- _To do_
What lines of the data include the string "agent"? Copy them all.

----- Source data -----

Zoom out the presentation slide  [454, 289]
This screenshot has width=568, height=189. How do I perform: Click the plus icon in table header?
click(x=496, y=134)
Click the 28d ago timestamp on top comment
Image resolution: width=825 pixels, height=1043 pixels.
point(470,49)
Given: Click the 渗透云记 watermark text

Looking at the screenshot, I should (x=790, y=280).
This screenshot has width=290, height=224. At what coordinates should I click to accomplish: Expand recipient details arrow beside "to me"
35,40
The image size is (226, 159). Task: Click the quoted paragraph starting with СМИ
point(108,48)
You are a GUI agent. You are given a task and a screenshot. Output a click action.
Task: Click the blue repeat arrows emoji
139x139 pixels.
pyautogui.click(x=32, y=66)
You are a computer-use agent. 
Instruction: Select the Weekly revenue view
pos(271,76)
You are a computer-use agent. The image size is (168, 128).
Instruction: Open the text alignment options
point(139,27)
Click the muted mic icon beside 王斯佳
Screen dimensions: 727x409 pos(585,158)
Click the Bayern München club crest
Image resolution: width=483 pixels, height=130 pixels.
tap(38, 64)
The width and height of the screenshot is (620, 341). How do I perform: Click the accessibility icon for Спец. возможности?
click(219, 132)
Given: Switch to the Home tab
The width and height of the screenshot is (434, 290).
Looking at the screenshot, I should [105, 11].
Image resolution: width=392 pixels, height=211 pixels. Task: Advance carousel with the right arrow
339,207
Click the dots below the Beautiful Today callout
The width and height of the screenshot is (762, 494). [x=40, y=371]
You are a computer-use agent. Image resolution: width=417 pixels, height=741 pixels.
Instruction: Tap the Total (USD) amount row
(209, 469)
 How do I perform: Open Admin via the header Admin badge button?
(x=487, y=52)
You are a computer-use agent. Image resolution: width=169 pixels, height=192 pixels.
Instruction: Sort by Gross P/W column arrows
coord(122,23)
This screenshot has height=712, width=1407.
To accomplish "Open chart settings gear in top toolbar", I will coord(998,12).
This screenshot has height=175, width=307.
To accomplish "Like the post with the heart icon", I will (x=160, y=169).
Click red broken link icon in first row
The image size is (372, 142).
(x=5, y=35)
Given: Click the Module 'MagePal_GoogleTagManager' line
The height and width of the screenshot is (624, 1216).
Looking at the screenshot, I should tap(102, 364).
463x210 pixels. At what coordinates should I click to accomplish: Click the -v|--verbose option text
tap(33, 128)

-----

- _Solution for this task_
You are a GUI agent. You are given a task and a screenshot. Output a click action.
You are a computer-use agent. 
You are a computer-use agent. The image size is (168, 128).
You are a computer-use agent. Image resolution: width=417 pixels, height=741 pixels.
You are a computer-use agent. Image resolution: width=169 pixels, height=192 pixels.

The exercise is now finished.